Musique Baroque en Avignon : Bonjour, Justin Taylor, et merci de nous accorder cette interview. Le 25 mai dernier, vous étiez à la Philharmonie de Paris aux côtés du claveciniste William Christie, du violiste Jordi Savall et du violoncelliste Christophe Coin pour un programme réunissant plusieurs compositeurs baroques. Comment vous êtes-vous senti sur ce projet ?
Justin Taylor : Ce fut assez vertigineux de pouvoir être sur ce projet avec ces légendes et jamais je n’aurais pensé me retrouver à la Philharmonie de Paris à leurs côtés ! Nous avons travaillé plusieurs jours en amont et, qui plus est, sur des instruments originaux, tous conservés au Musée de la Musique à Paris. Pour ma part, j’ai dû apprendre à me familiariser avec le clavecin, chacun détient une personnalité et sonorité singulière (ne serait-ce qu’au niveau de son étendue musicale !).
M.B.A. : Le 28 juin prochain à l’Opéra Grand Avignon, vous serez à l’affiche avec le claveciniste William Christie dans un programme mêlant Rameau, Couperin et Le Roux. Pourquoi les avoir réunis ?
J.T : Voulant défendre le répertoire baroque français, nous avons choisi des compositeurs français, et particulièrement Le Roux qui demeure fascinant, car on ne sait presque rien, hormis ces quelques pages de musique que nous jouerons le 28 juin. Certains musicologues émettent l’hypothèse d’un pseudonyme pour un autre compositeur qui aurait souhaité rester dans l’anonymat. Quant à l’écriture, c’est une des plus raffinées et qui se rapproche de Couperin. Enfin, le morceau théâtral et opératique des Sauvages de Rameau est un clin d’œil au grand parcours de William Christie et des Arts Florissants.
M.B.A. : Nous savons que, suivant le fabricant ainsi que le pays de fabrication, un clavecin peut sonner tres différemment. Choisissez-vous des clavecins à la sonorité particulière ?
J.T. : Nous choisissons toujours des clavecins qui correspondent au mieux avec le programme choisi. Pour celui-ci, nous aurons deux clavecins français. En toute modestie, William Christie et moi-même cultivons cet amour du ‘’chant’’ au clavecin, nous essayons donc de nuancer et d’assouplir le son afin de le rendre sensuel et lyrique, car il est vrai que l’instrument donne un son un peu nerveux, alors qu’il peut être un instrument sensible et rempli d’émotions.
M.B.A. : Nous avions eu l’honneur de vous accueillir en avril 2018 pour un programme « Chromatismes », consacré à Bach et à Rameau.
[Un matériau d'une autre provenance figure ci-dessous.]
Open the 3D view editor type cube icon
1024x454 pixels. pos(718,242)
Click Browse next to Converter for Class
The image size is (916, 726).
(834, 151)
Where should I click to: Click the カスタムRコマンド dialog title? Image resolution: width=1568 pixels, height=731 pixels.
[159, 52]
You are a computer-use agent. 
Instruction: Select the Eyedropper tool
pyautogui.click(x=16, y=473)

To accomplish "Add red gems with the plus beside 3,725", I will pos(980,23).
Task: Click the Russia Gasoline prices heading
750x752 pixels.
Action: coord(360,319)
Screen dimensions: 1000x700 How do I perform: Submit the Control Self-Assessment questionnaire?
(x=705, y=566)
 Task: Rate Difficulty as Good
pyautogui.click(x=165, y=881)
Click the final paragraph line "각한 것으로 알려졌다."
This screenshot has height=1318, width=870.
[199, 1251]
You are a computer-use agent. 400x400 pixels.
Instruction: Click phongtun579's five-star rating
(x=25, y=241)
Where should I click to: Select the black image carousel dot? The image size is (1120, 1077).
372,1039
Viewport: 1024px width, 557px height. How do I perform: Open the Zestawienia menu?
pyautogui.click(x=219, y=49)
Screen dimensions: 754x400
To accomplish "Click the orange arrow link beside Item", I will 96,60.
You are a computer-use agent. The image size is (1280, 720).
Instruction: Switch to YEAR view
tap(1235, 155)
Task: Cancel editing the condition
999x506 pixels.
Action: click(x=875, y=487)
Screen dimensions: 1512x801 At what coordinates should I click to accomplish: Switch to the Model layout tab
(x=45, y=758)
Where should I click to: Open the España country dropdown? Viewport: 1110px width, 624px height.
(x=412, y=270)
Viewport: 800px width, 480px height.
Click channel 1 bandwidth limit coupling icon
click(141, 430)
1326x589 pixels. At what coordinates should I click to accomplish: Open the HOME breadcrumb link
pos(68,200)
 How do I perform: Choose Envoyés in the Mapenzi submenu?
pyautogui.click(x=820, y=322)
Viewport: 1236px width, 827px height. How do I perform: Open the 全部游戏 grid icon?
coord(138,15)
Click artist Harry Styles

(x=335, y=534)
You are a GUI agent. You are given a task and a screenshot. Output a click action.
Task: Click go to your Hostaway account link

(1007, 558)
Quel souvenir gardez-vous de ce concert ?
J.T. : J’en garde un formidable souvenir, d’autant plus qu’il s’agissait de mon premier concert en Avignon ! De plus, j’accorde une grande importance à l’acoustique du lieu du concert, car le son peut être bien différent selon l’instrument, et la Chapelle de l’Oratoire était parfaite pour accueillir un récital de clavecin.
M.B.A. : Quels sont vos projets artistiques ?
J.T. : Je prépare mon prochain enregistrement consacré aux influences italiennes dans la musique de Jean Sébastien Bach qui devrait sortir en septembre prochain. On imagine Bach comme un grand intellectuel dont la perfection dépasse l’humain, et j’ai souhaité explorer une autre facette un peu plus humaine où il cède au lyrisme et à l’effervescence italienne. Il y aura donc une partie consacrée à des œuvres de Vivaldi retranscrit par Bach pour clavecin seul ainsi que d’autres œuvres un peu plus tardives comme le Concerto italien.